> Given request
Pick out each line in the items below that contains the word "with", and copy those lines in full.

> Dataset records
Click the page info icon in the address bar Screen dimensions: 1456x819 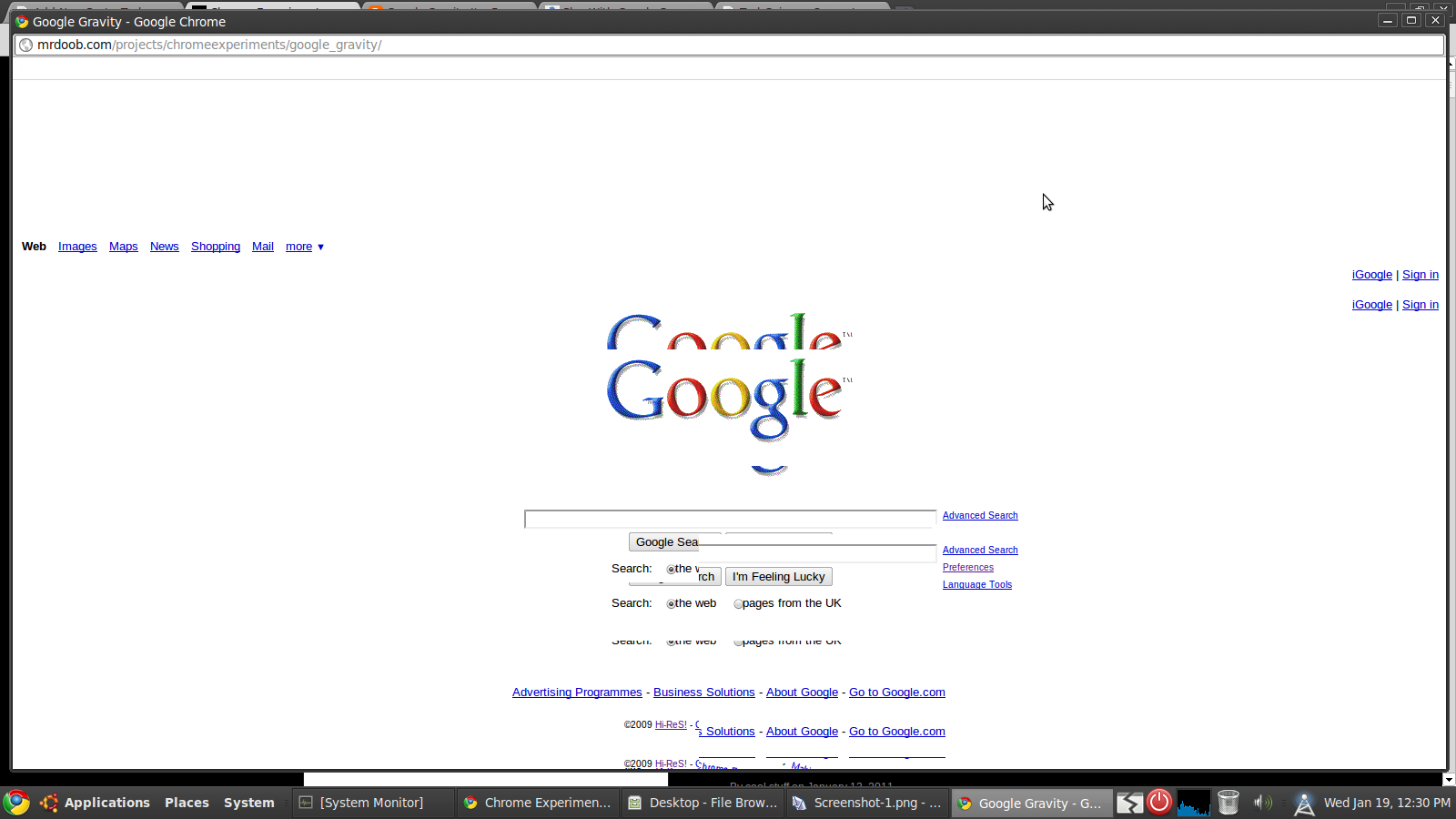click(x=26, y=45)
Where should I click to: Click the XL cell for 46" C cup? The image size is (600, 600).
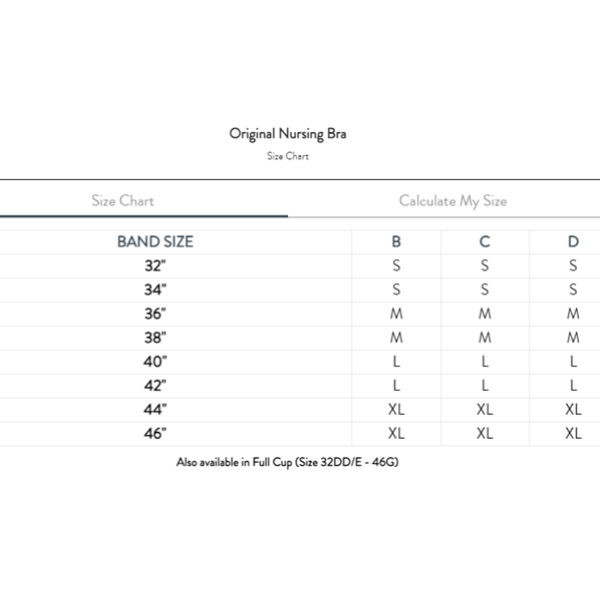coord(485,433)
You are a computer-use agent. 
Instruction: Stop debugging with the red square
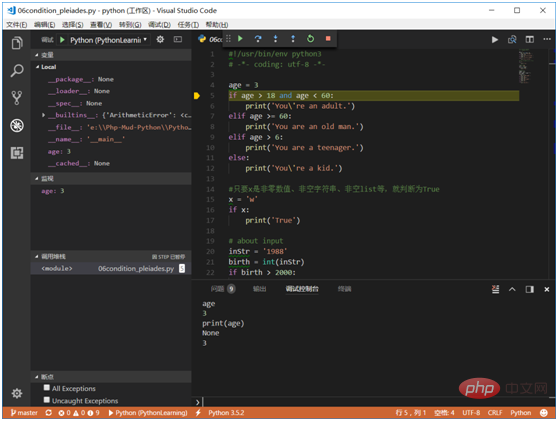(x=328, y=38)
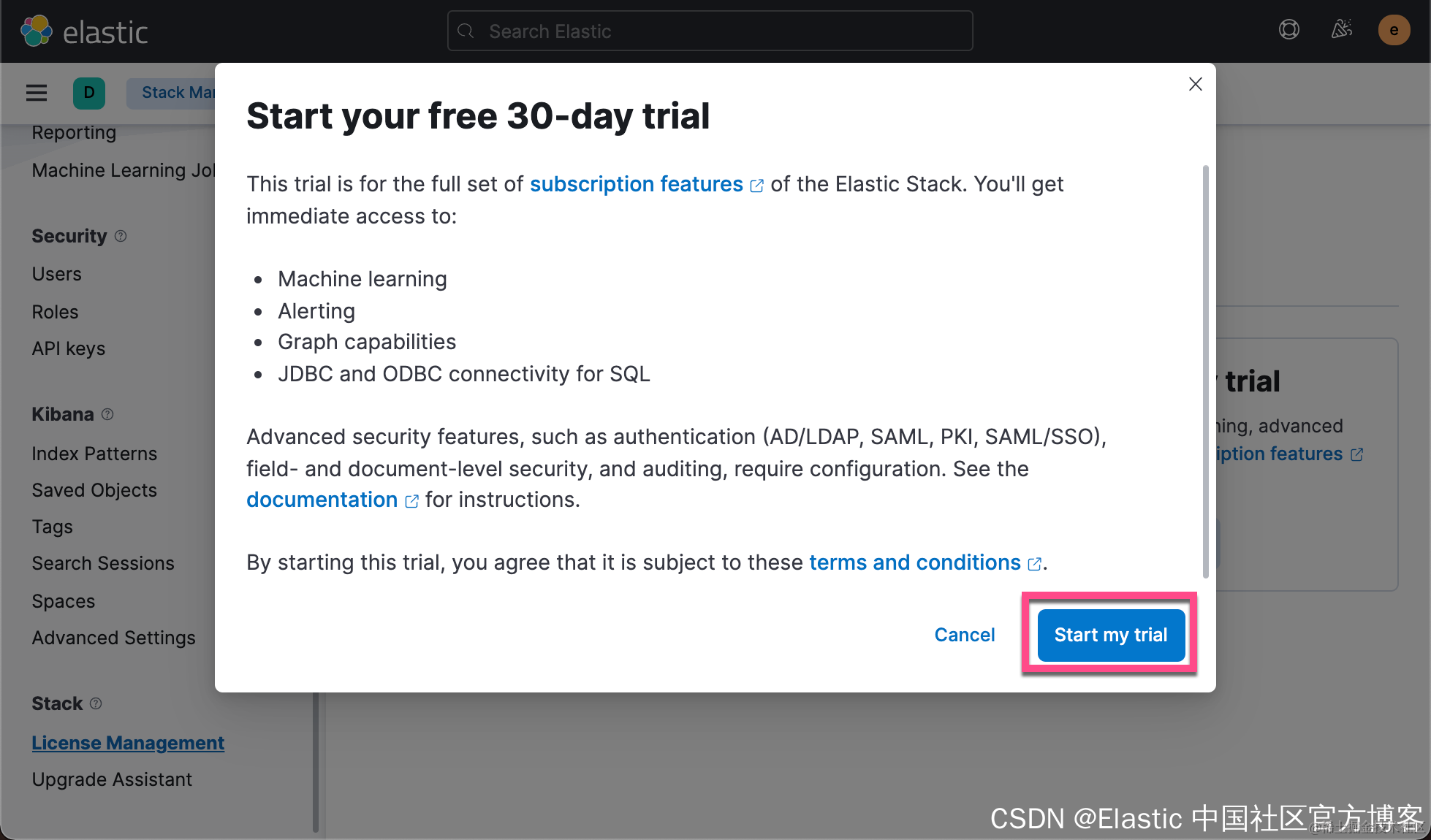1431x840 pixels.
Task: Close the trial dialog with X
Action: (x=1196, y=84)
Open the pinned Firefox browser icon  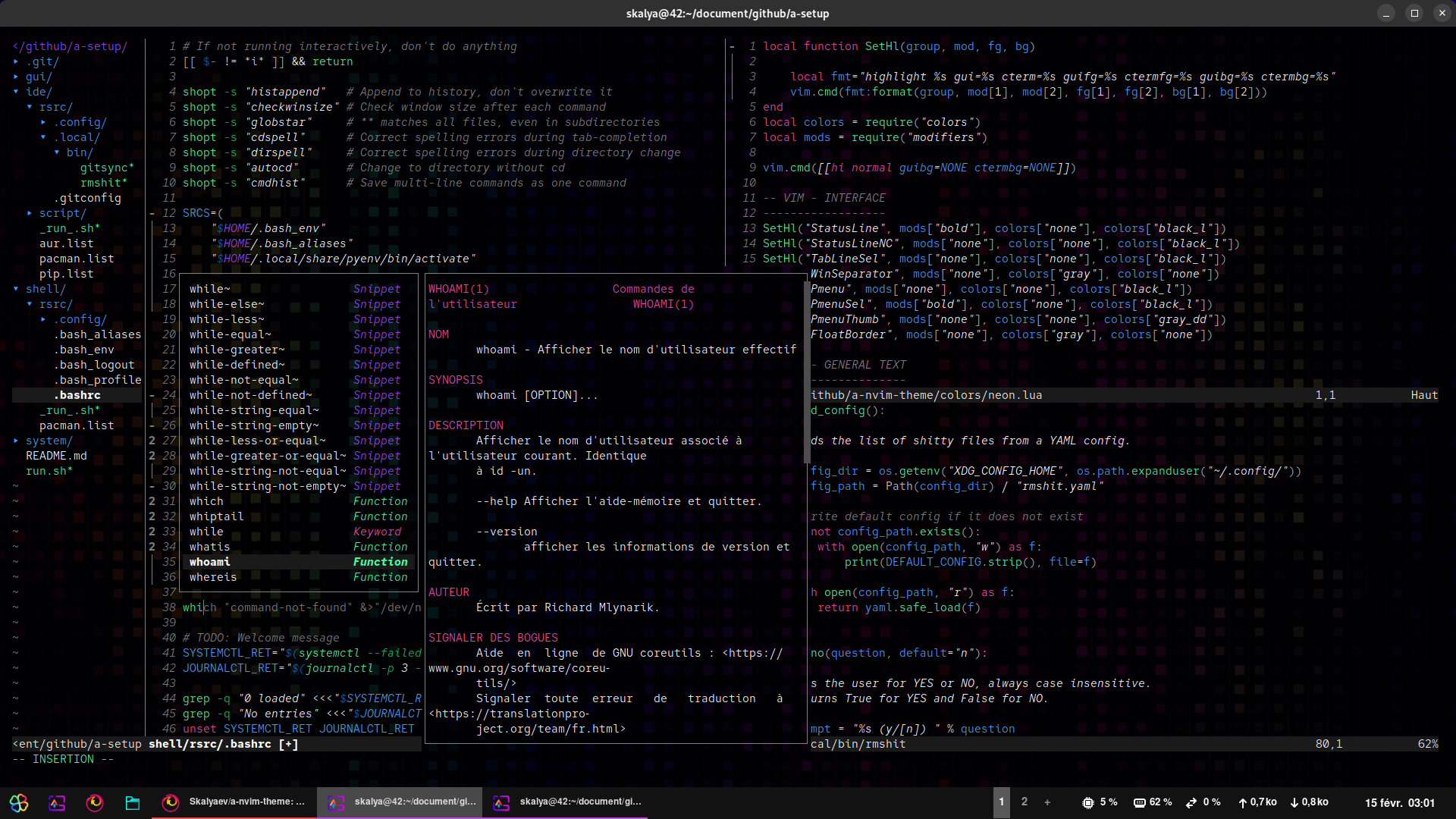pyautogui.click(x=95, y=802)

> Full solution
Instruction: Stop debugging with the red square
Task: Close the trial dialog with X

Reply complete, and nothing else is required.